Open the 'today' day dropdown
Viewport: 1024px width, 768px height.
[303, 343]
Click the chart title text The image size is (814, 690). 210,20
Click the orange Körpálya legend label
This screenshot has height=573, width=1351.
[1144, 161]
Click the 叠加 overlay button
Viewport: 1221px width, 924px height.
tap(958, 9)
****************************************
■ **作成内容**
上記の資料をすべて、一字一句変えずにもう一度記してください。

■ **完成した課題**
Open the 'today' day dropdown
Viewport: 1024px width, 768px height.
[303, 343]
Click the chart title text The image size is (814, 690). 210,20
Click the orange Körpálya legend label
This screenshot has height=573, width=1351.
[1144, 161]
Click the 叠加 overlay button
Viewport: 1221px width, 924px height.
tap(958, 9)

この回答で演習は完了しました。